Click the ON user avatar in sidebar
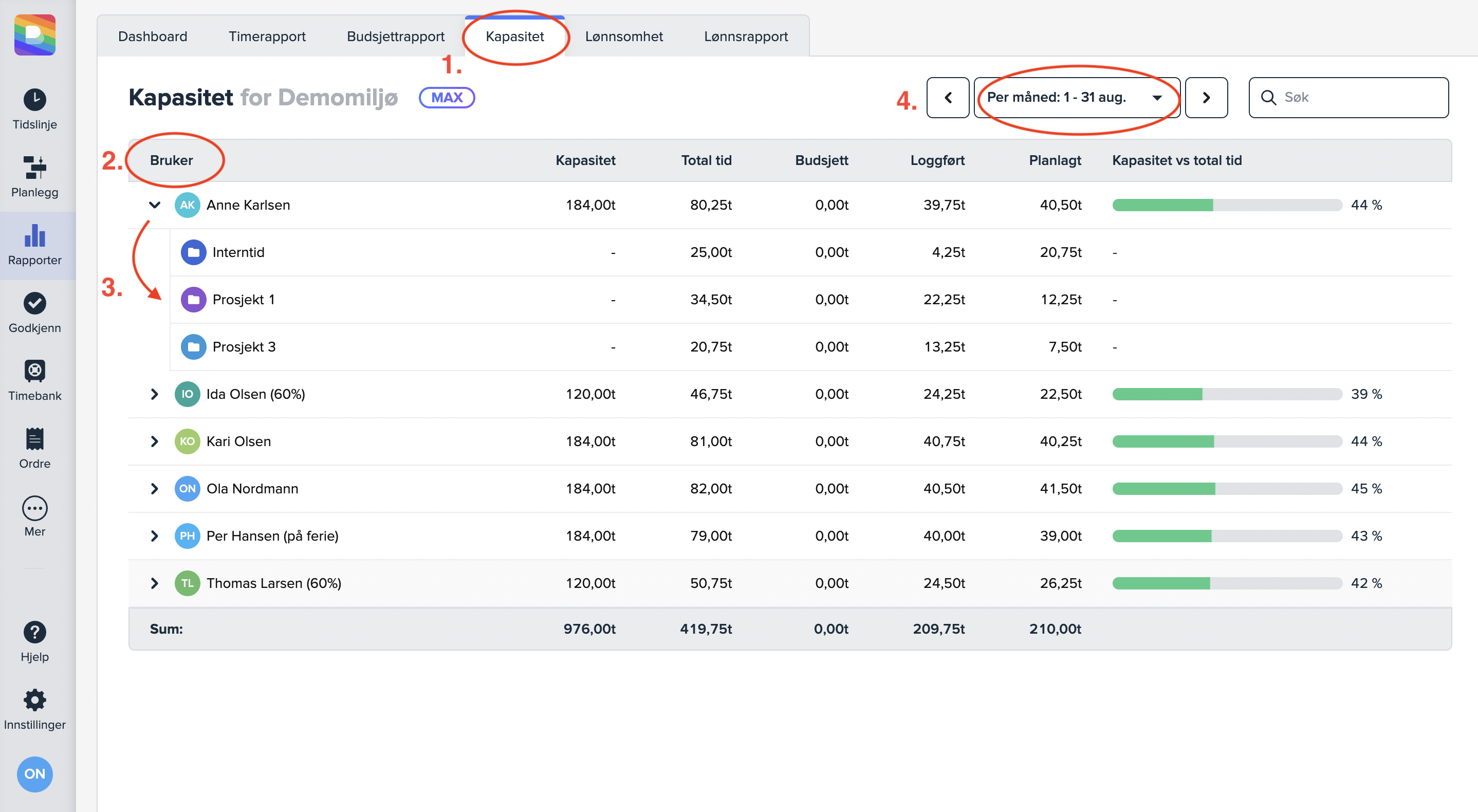point(34,773)
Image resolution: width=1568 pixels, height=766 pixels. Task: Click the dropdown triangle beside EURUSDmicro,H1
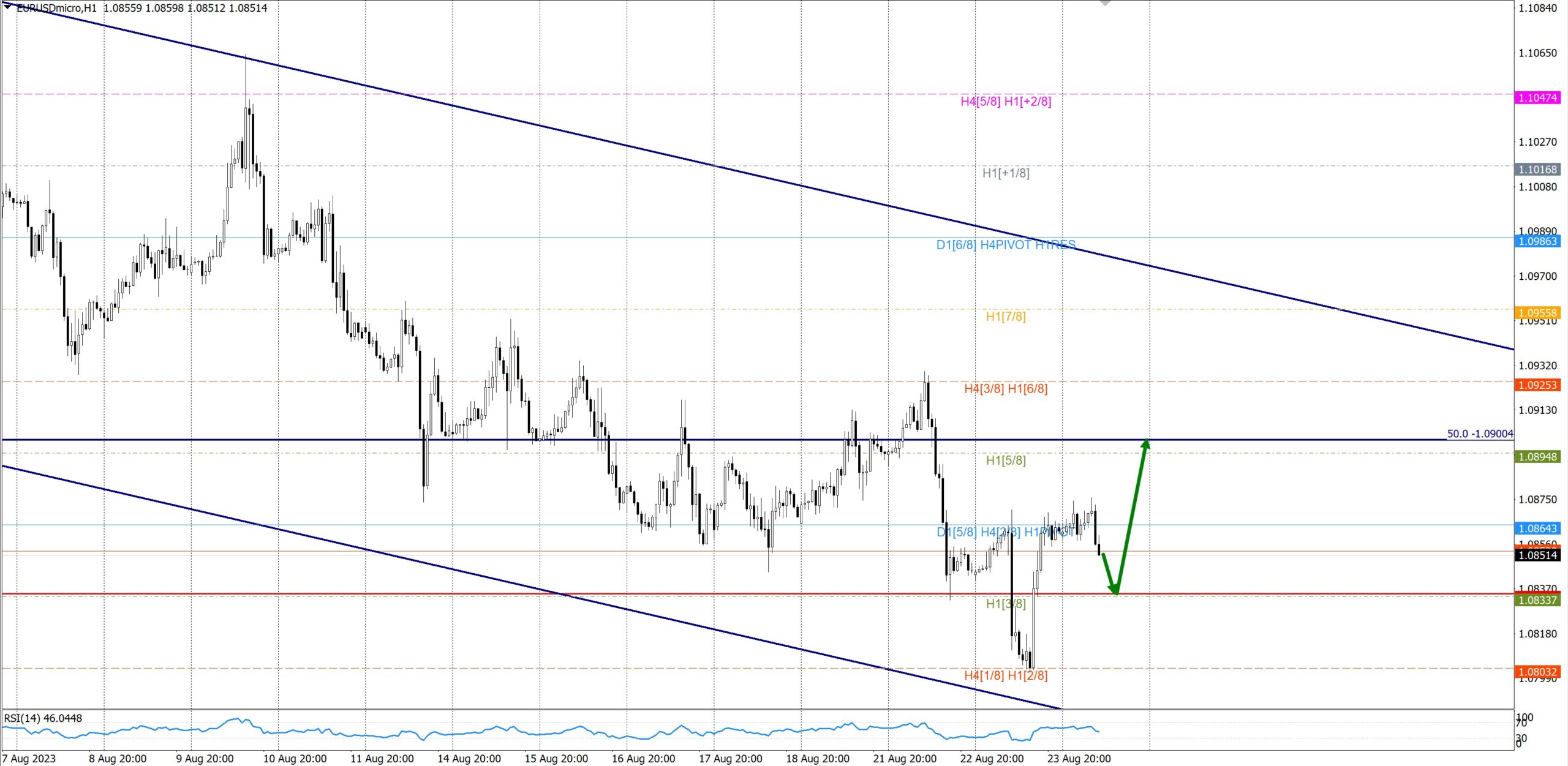pyautogui.click(x=7, y=7)
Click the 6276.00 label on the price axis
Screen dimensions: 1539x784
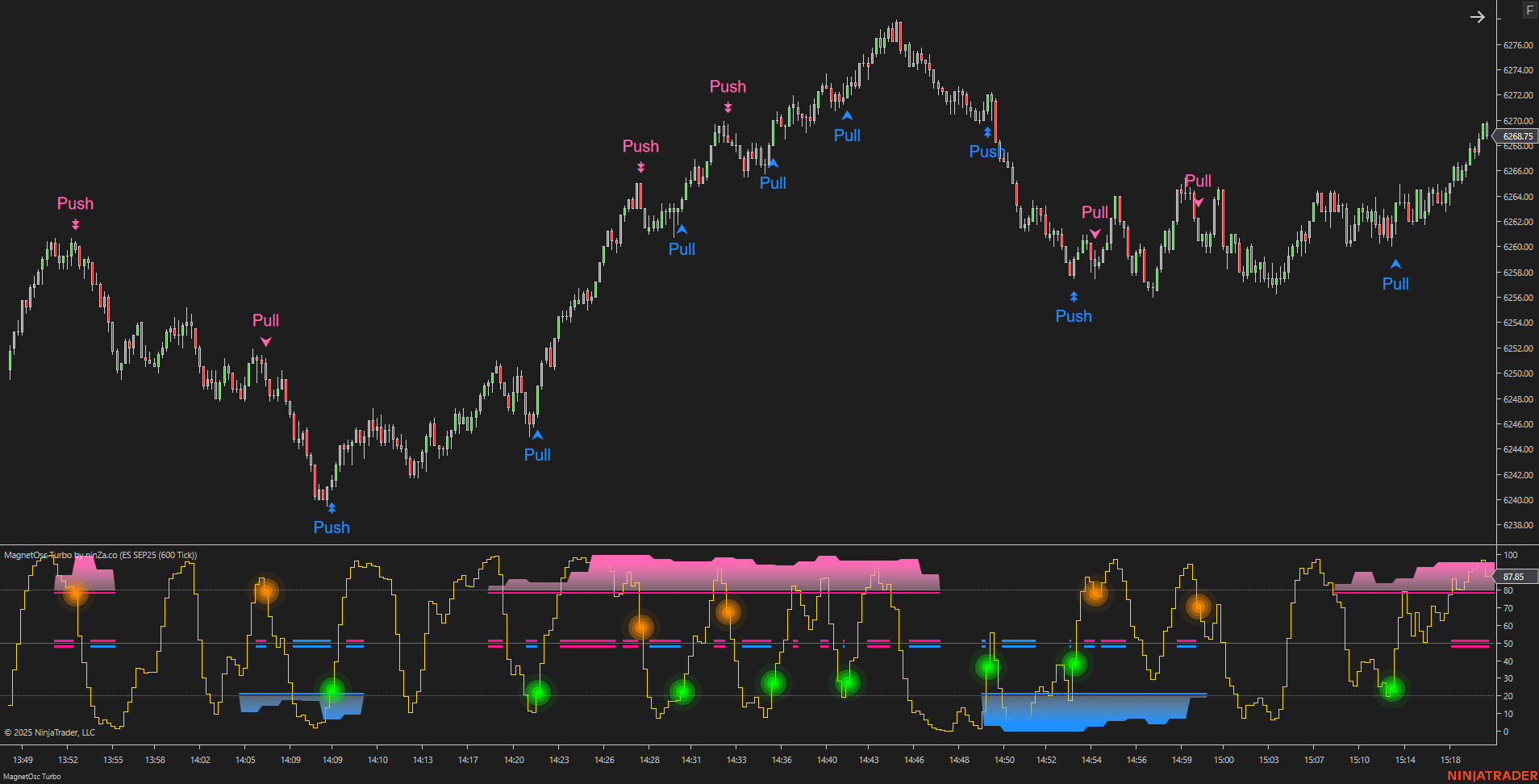coord(1516,45)
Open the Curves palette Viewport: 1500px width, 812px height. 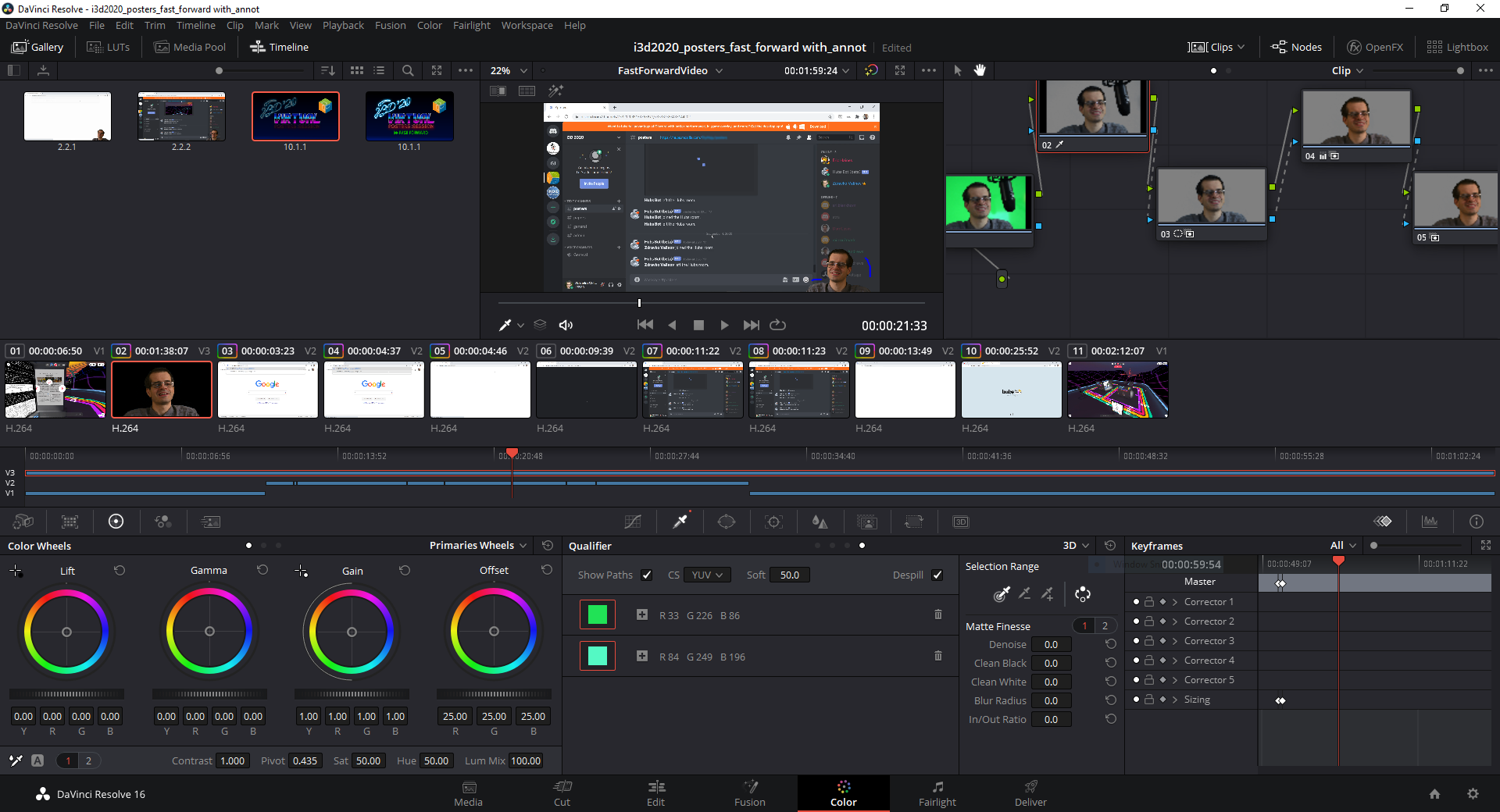[x=633, y=522]
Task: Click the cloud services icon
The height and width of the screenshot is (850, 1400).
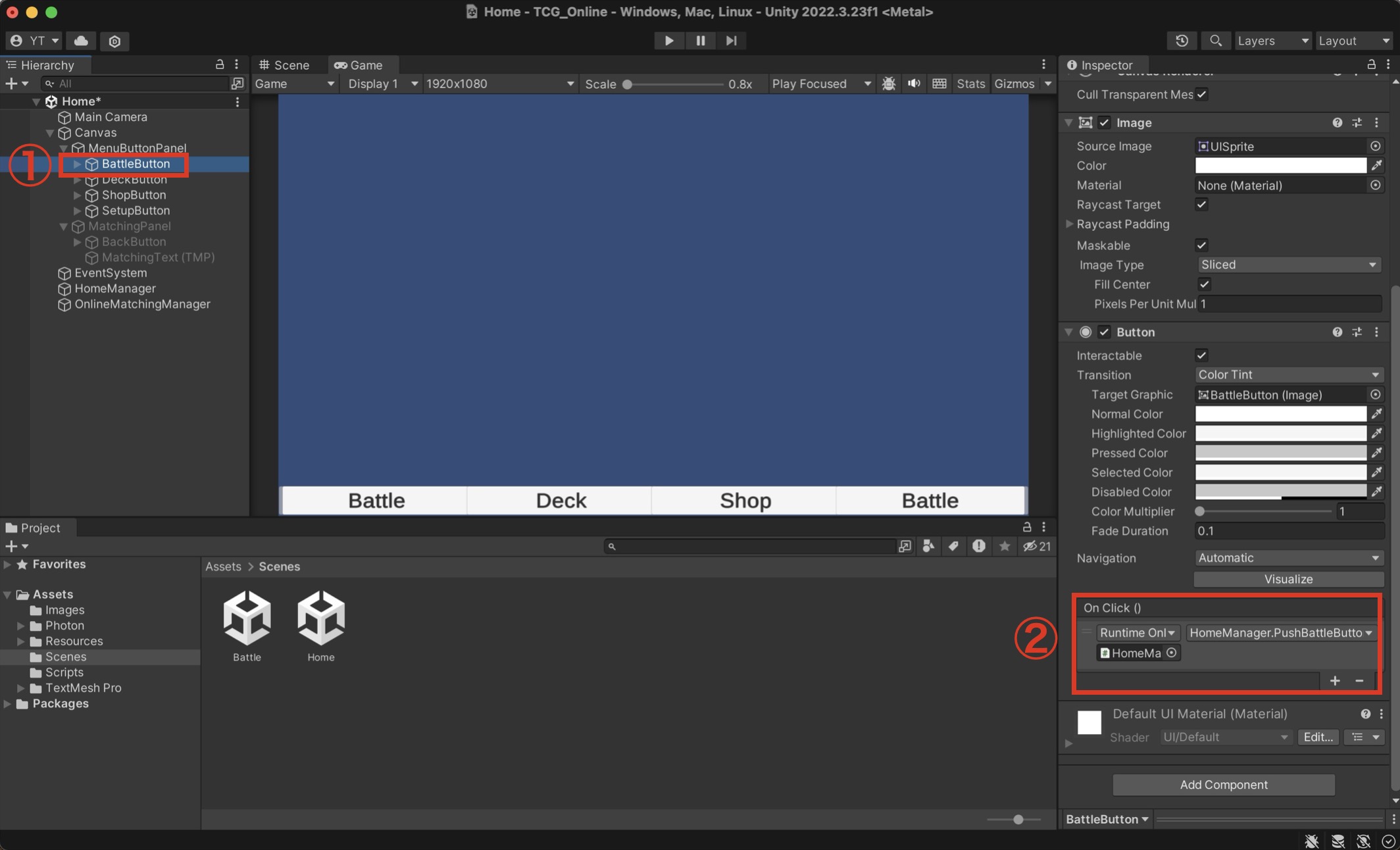Action: pos(81,41)
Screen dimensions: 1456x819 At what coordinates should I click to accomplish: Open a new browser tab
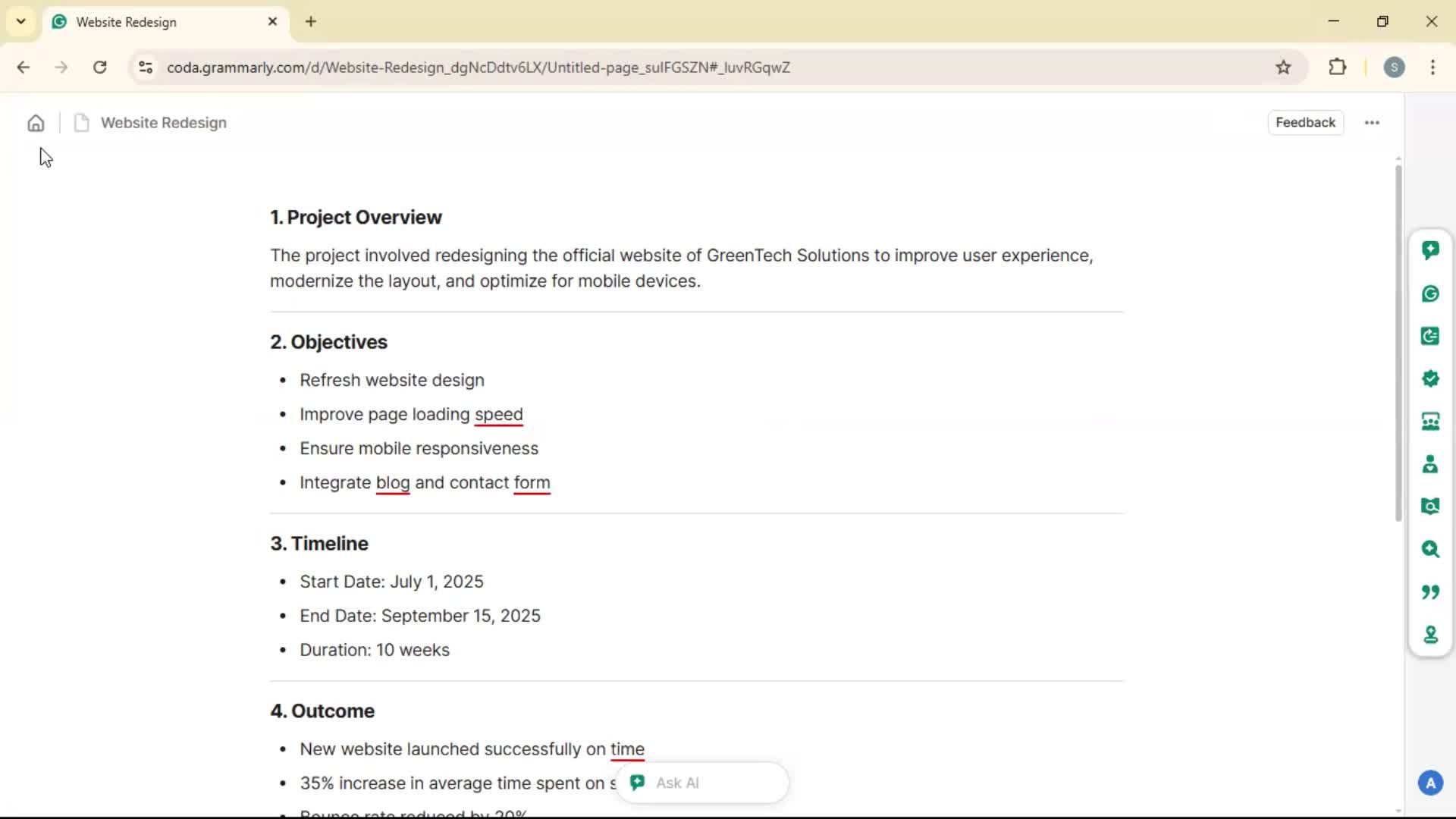pyautogui.click(x=311, y=22)
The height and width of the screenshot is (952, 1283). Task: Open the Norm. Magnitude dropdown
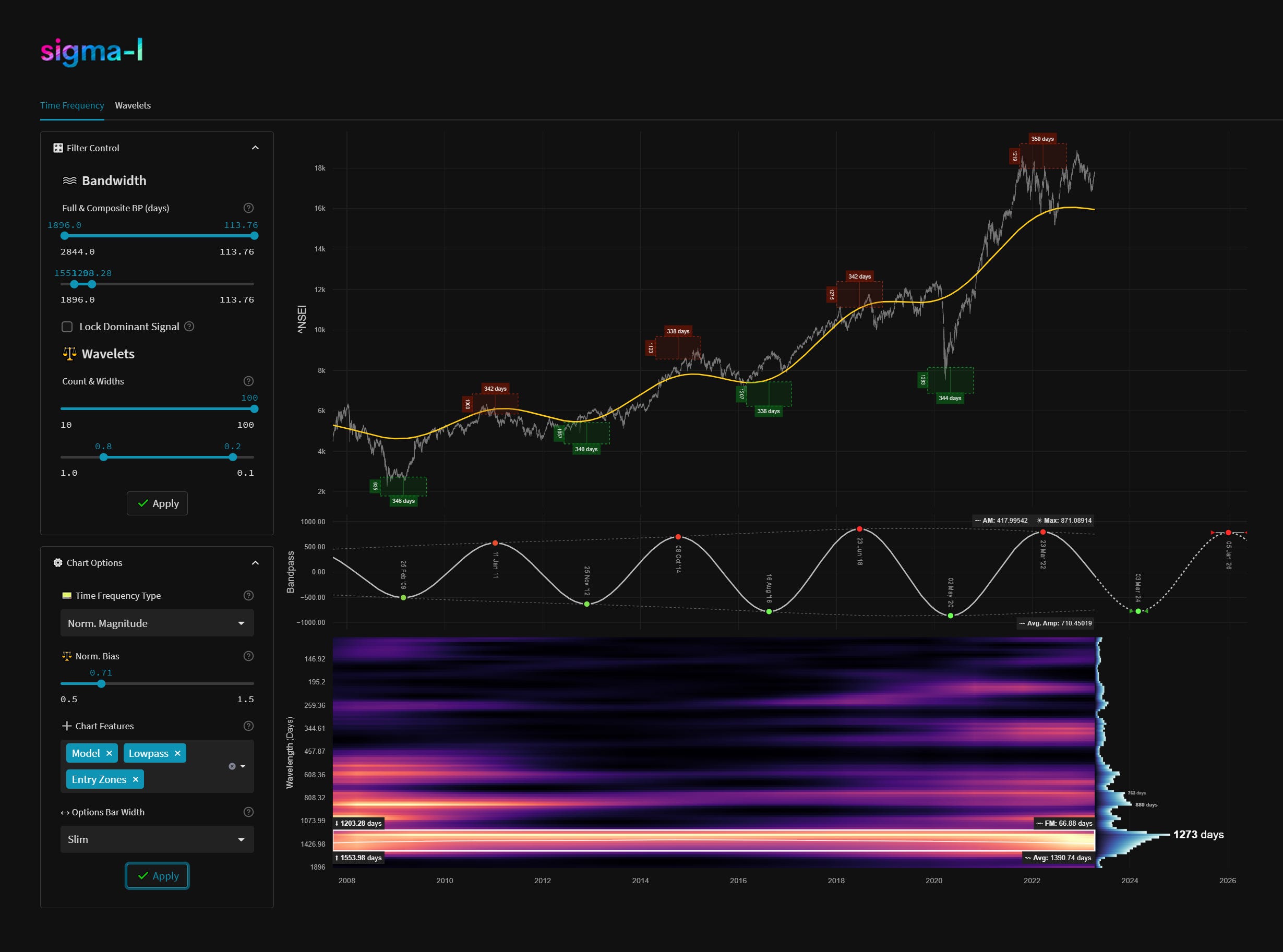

● ● ● ●

WHAT IS EXPECTED. The lines to repeat start at the one holding "Screen dimensions: 1456x819" and run through the last line of the records above; write them out exactly, both ends included, but not the pictures.

PROBLEM SOLUTION.
Screen dimensions: 1456x819 At what coordinates should I click to accomplish: Open a new browser tab
pyautogui.click(x=311, y=22)
The height and width of the screenshot is (952, 1283). Task: Open the Norm. Magnitude dropdown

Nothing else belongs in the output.